Accra, Oct. 05, GNA - Professor Angela Ofori Atta, the Head of the Department of Psychiatry, Korle-bu Teaching Hospital (KBTH), has advised journalists to stop using offensive words to describe persons living with mental health illnesses.
She said the use of derogatory words such as “dirty, mad, and lunatics,” had the tendency to place the already vulnerable persons in great danger, by fueling public hate, disgust and stigmatisation.
Prof. Ofori Atta gave the advice at a media training and orientation on mental health, organised by the Department of Psychiatry, as a prelude to its activities towards the annual World Mental Health Day on October 10, 2021.

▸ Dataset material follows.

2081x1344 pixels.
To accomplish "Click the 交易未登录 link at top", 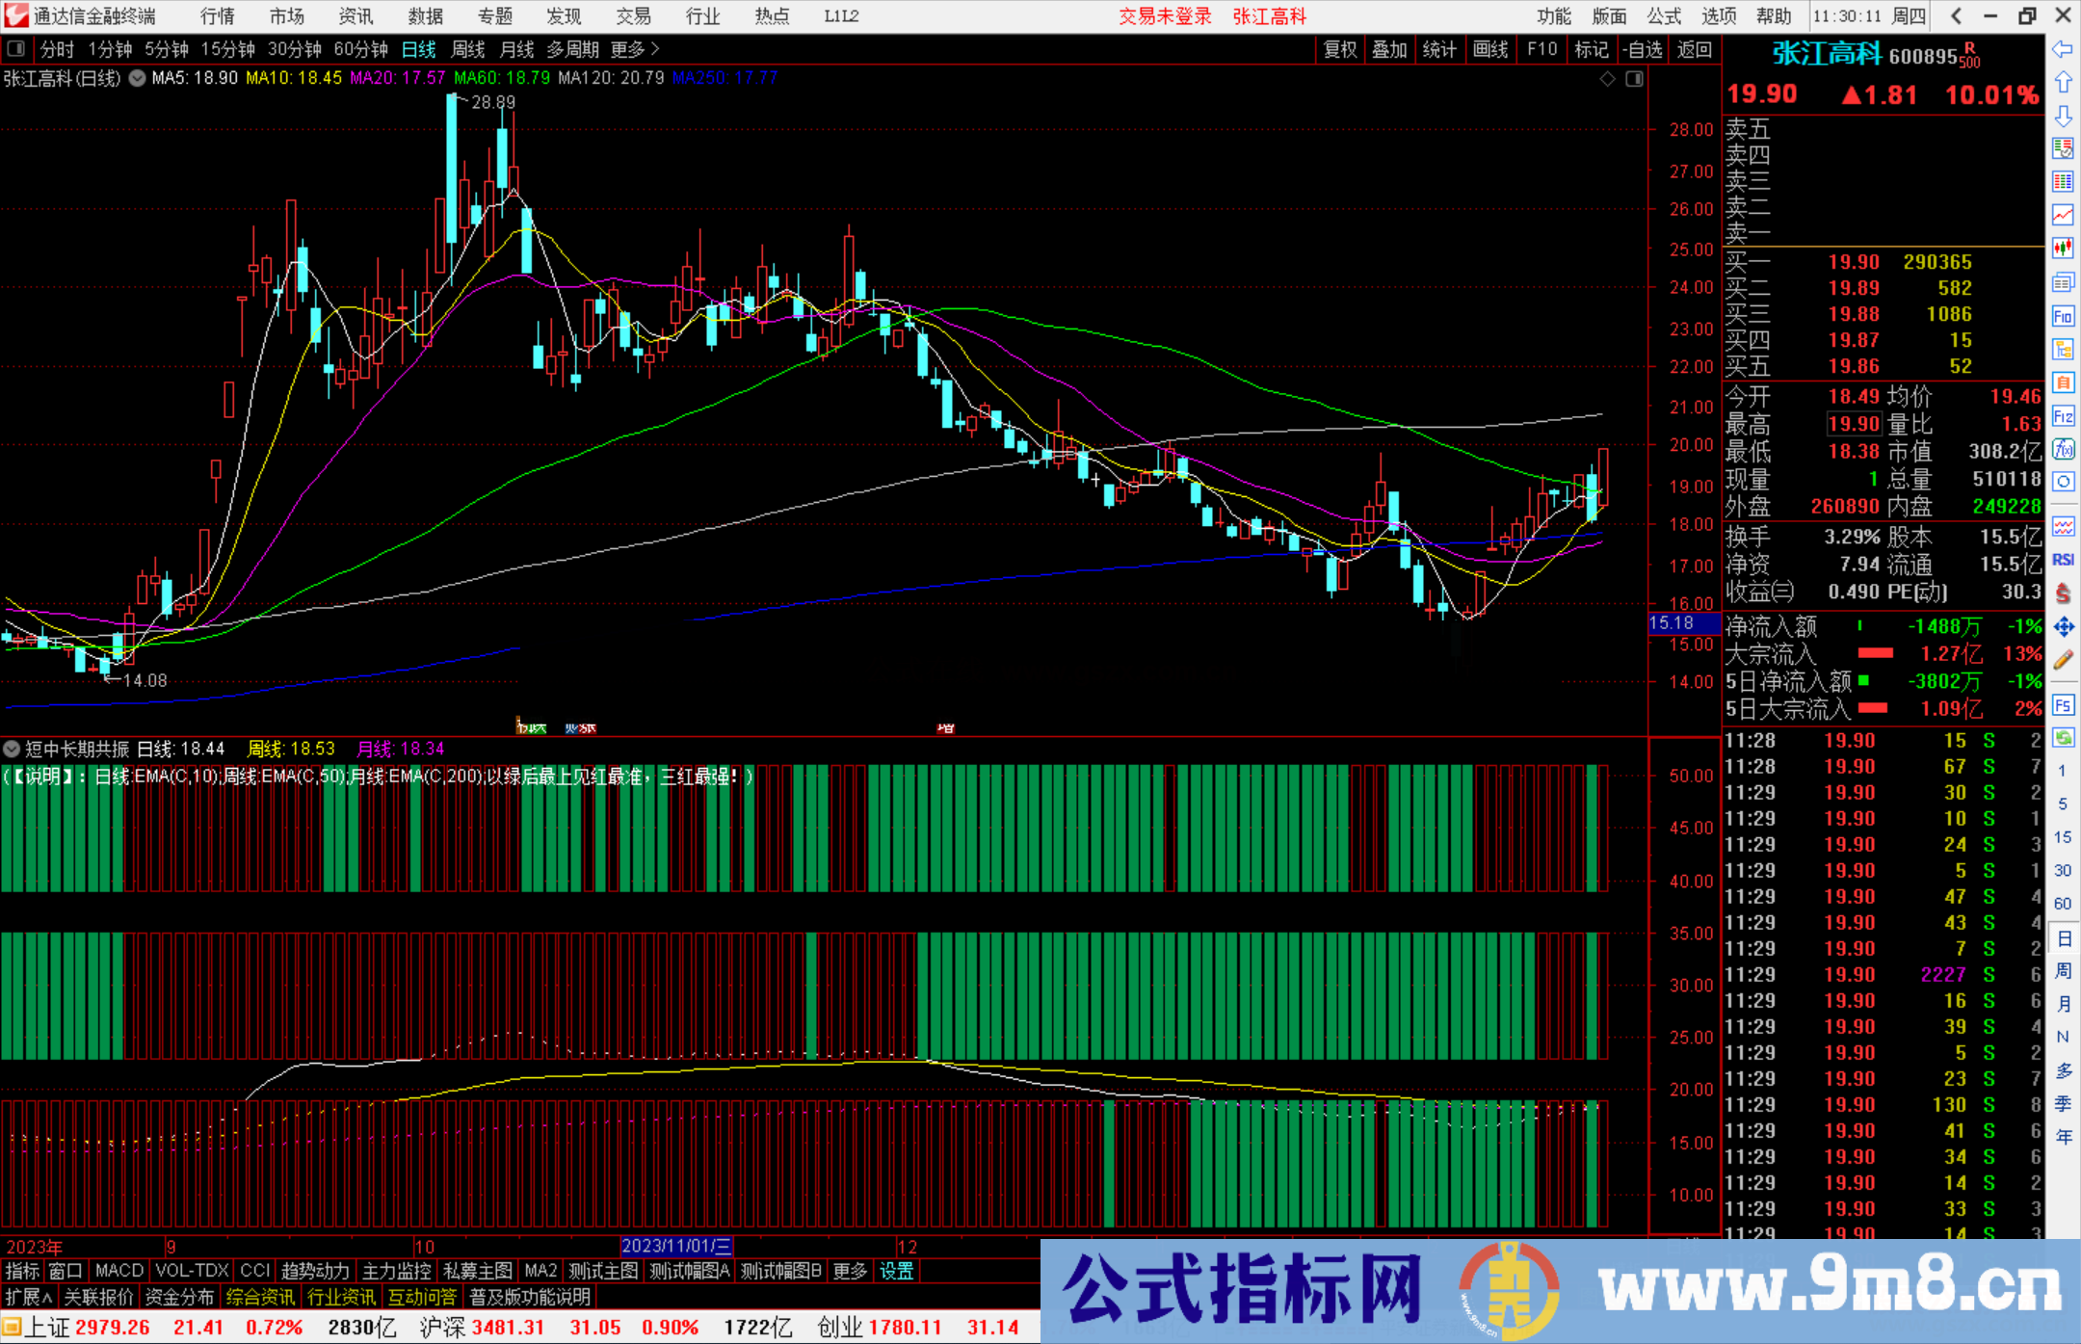I will (x=1164, y=16).
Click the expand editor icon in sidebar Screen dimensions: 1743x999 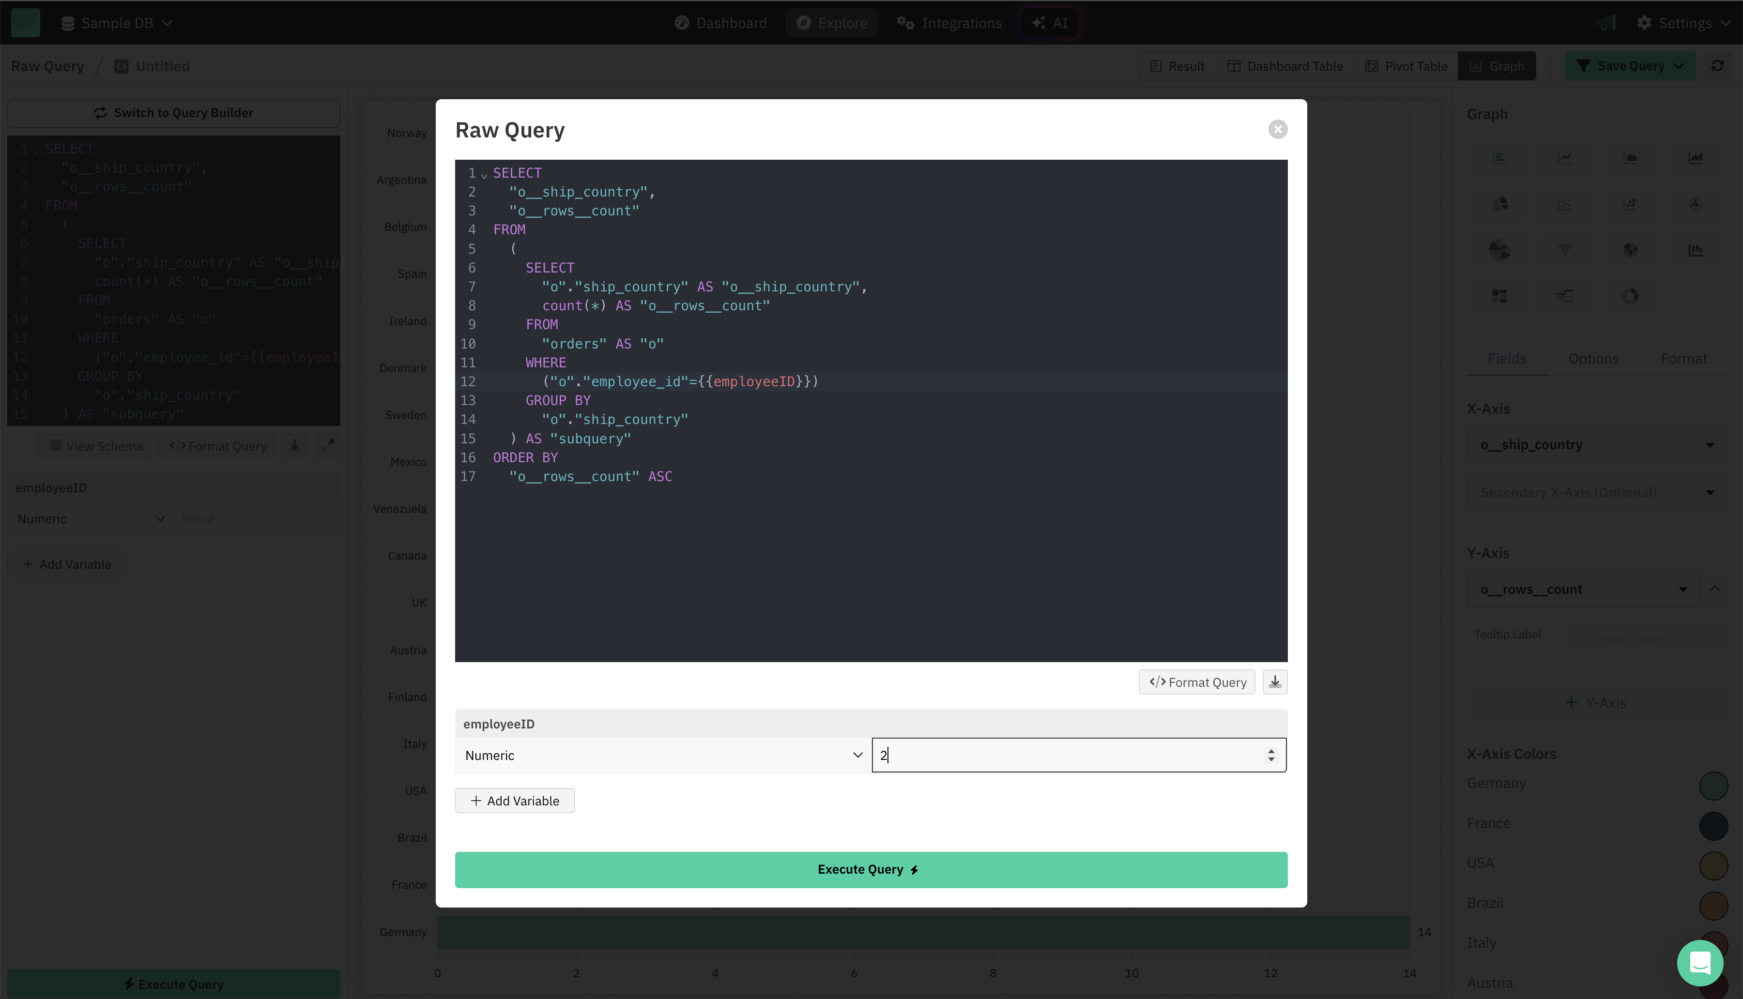click(x=328, y=446)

She noted that the media had so much influence on public perception, hence publications in both print and electronic, whether true or not, could have serious and negative implications for the health and wellbeing of others within the society.
The training was, therefore, to create a renewed awareness among the media to become allies in the promotion of the rights of persons living with mental health illnesses and also intensify advocacy for equal attention, financial support and quality reportage like all other diseases.
Prof. Ofori-Atta said studies had shown that everyone had some risk of developing a mental health disorder no matter the age, sex, income or ethnicity, and it was estimated that globally, one out of four persons would have a form of mental health challenge in their life time.
She said despite the data showing the growing prevalence of mental health problems globally and the fact that most people with the challenge could get better when given the needed care, there had been unequal proportions in terms of focus and support.
Prof Ofori-Atta said the Department of Psychiatry, being the smallest in KBTH, offered critical services to its wide range of clients from the Plastics and Burns Centre to all the other departments of the Hospital in terms of clinical, psychotherapy, occupational therapy and counselling for a sustained healing process.
“We have at least 21 Clinical Psychologists in the KBTH, three Specialists Psychologists, several residents in training and about 67 Psychiatric nurses on our wards, to provide services for patients within the regular hospital settings,” she said.
In addition, there were a large number of Community Psychiatric nurses distributed across the regions and districts to provide support services within the health facilities, she said.
Prof Ofori-Atta said the current improvement in care showed that people with mental health challenges could receive quality care within the regular hospital settings like all other diseases and be cured completely.
She, however, complained of the limited space in its wards to accommodate more patients and called for support for expansion to enhance and sustain the quality of service delivery.
Dr Josephine Stiles Darko, a resident Psychiatrist at the KBTH, in an Overview of Mental Health, quoted the World Health Orgainsation’s definition of Mental Health as “A state of well-being in which an individual realises his or her own abilities, can cope with the normal stresses of life, can work productively and is able to make a contribution to his or her community”.
She said the state of mental health could be measured based on factors, including the emotional, psychological and social well-being of an individual, with an effect on the mode of thinking, feeling, and acting, as well as determining how the persons could handle stress, relate to others, and make choices.
She mentioned some factors that could contribute to mental health as biological, involving the genes or brain chemistry; life experiences including trauma and abuse; and family history.
Dr Darko said most persons with mental health illnesses could get better and recover completely when given the required treatment and care with love.
Mr Kelvin Odonkor, a Mental Health Nurse, said the negative media publications by way of exaggeration, inaccurate descriptions, and show of comic images both virtually or in print, had impacted negatively on efforts being made to curb stigma against persons living with mental health illnesses.
He reminded journalists on the need to seek for clarification and adequate knowledge on mental health issues when reporting to protect the rights of people.
A panel discussion on “The Hidden Voice of Stigma,” later showed that most mental health patients reported to health facilities late due to stigma and myths associated with the illness.
The panelists argued that mental and physical health were equally important components of the overall health goal of Ghana, especially in the era of the COVID-19 pandemic, where increases in depression posed a huge risk for many types of physical health problems.
This included long-lasting conditions like diabetes, heart diseases and stroke, he said, and called for stakeholder collaboration to address the challenges.